Le président libanais Michel Aoun. Photo Ani
Le président libanais Michel Aoun a déclaré qu'il n'exercera pas de pression sur son gendre, le chef du Courant patriotique libre, Gebran Bassil, dans le cadre du processus de formation du gouvernement qui fait du surplace depuis près de trois mois en raison des revendications de plusieurs formations politiques. Il a ajouté qu'il ne donnera de "pourboire" à personne, selon des propos rapportés par le quotidien local al-Joumhouria dans son édition de mardi.

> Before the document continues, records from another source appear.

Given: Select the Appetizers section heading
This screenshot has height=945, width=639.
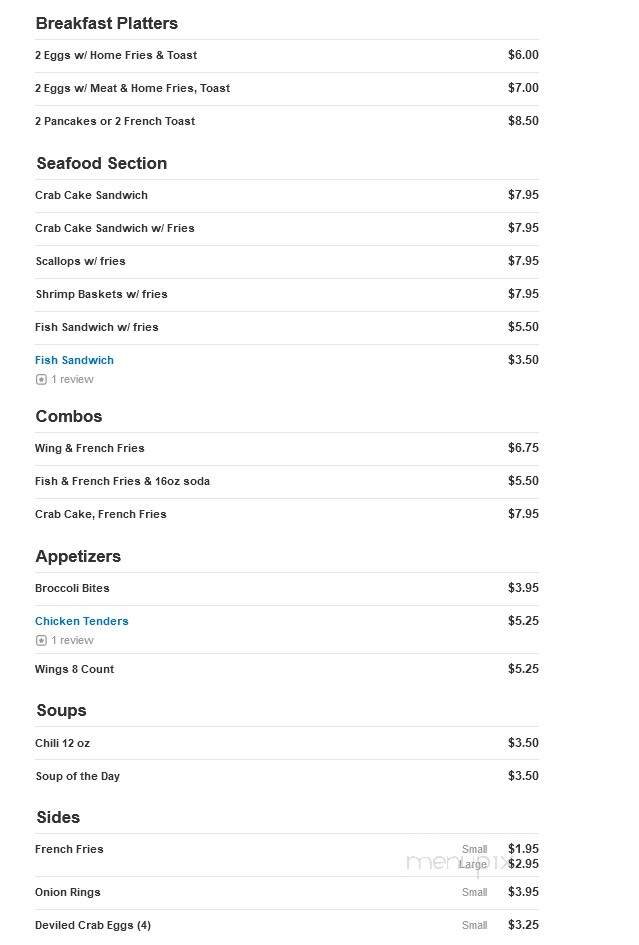Looking at the screenshot, I should (x=76, y=556).
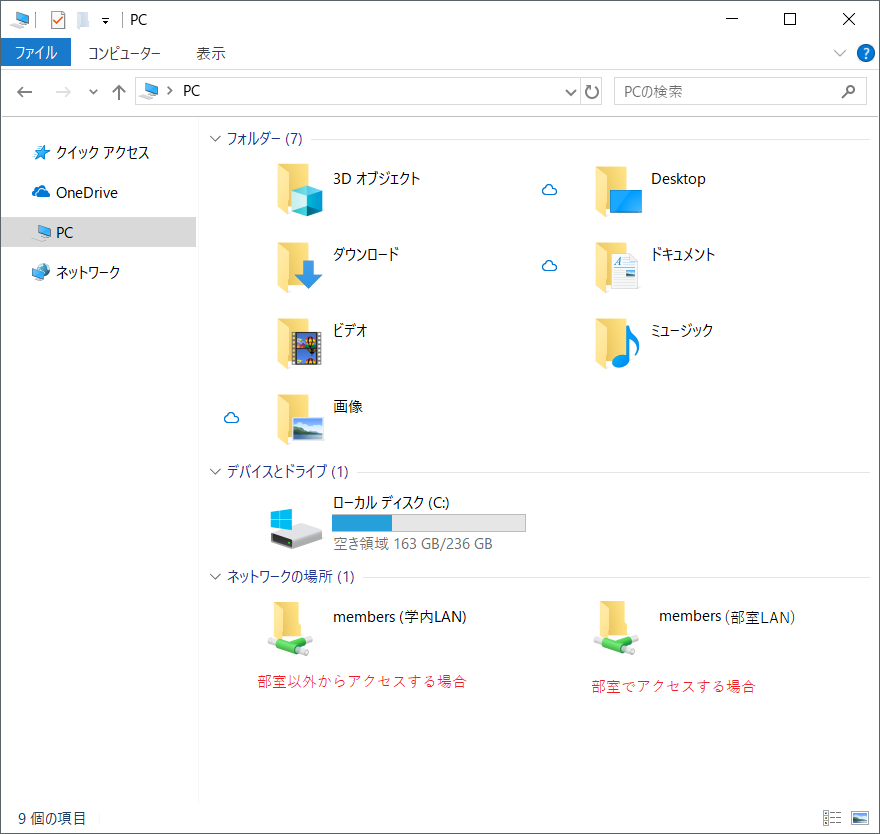Collapse the デバイスとドライブ group

(215, 471)
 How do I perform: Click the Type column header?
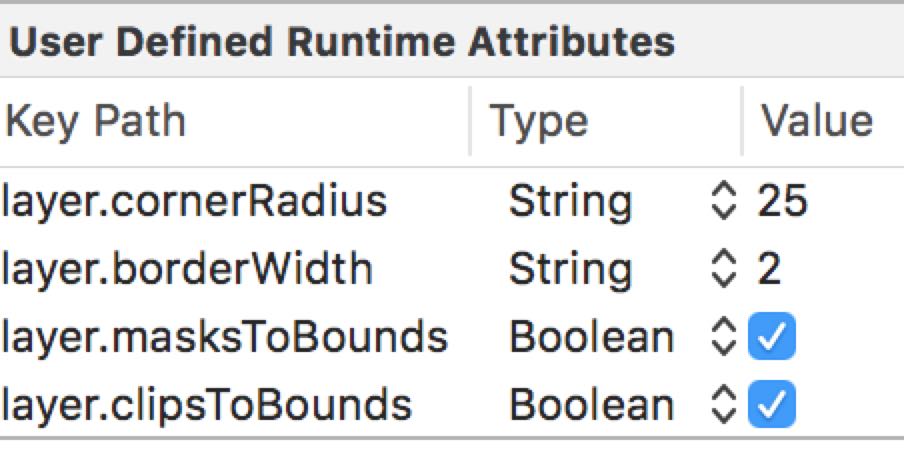(539, 121)
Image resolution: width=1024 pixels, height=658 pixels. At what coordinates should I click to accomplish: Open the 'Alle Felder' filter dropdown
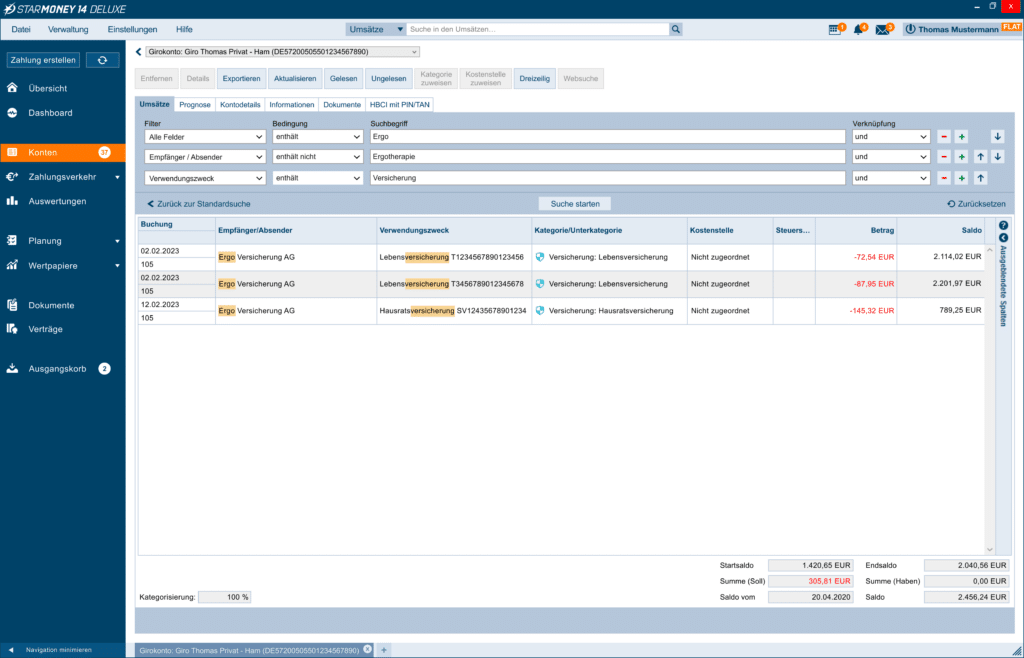click(204, 136)

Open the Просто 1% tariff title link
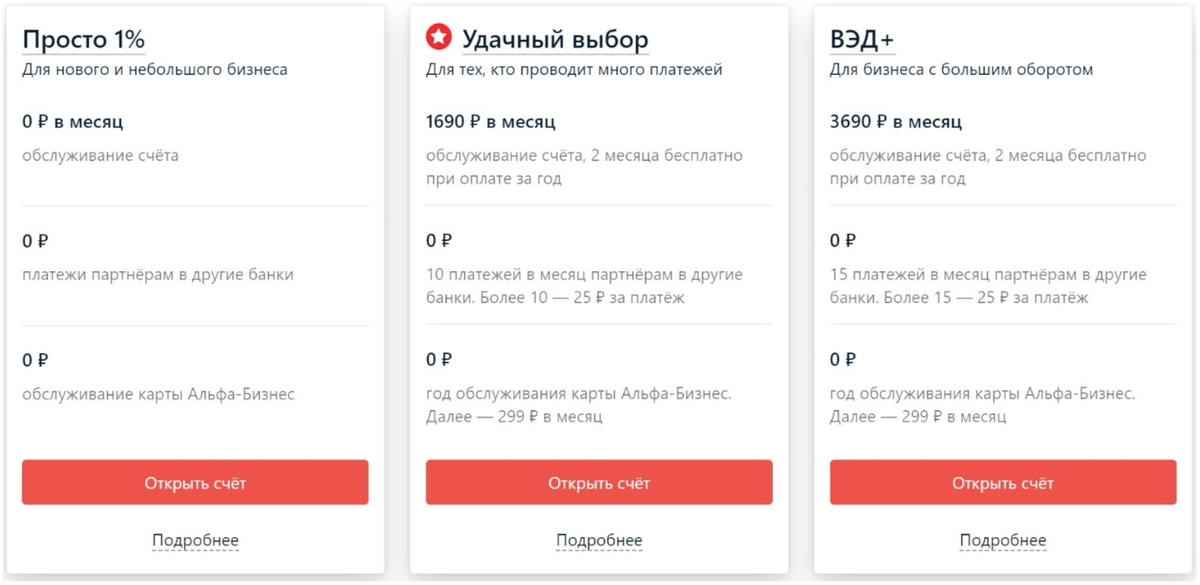tap(84, 40)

"Ils veulent que je fasse pression sur Gebran Bassil afin qu'il abaisse le seuil de ses revendications, mais ils ignorent ou font semblant d'ignorer qu'en tant que chef de l’État je le traite comme n'importe quel chef de parti, à équidistance de l'ensemble des formations politiques", a déclaré le président Aoun selon le quotidien. "Me demande-t-on de donner des pourboires à tel ou tel camp ? Ceci est inenvisageable", a-t-il ajouté.
Le Premier ministre désigné, Saad Hariri, tente depuis bientôt quatre mois de former un nouveau gouvernement, mais il bute sur de nombreux obstacles, liés notamment aux revendications concernant le nombre de portefeuilles ministériels à attribuer aux différentes forces politiques.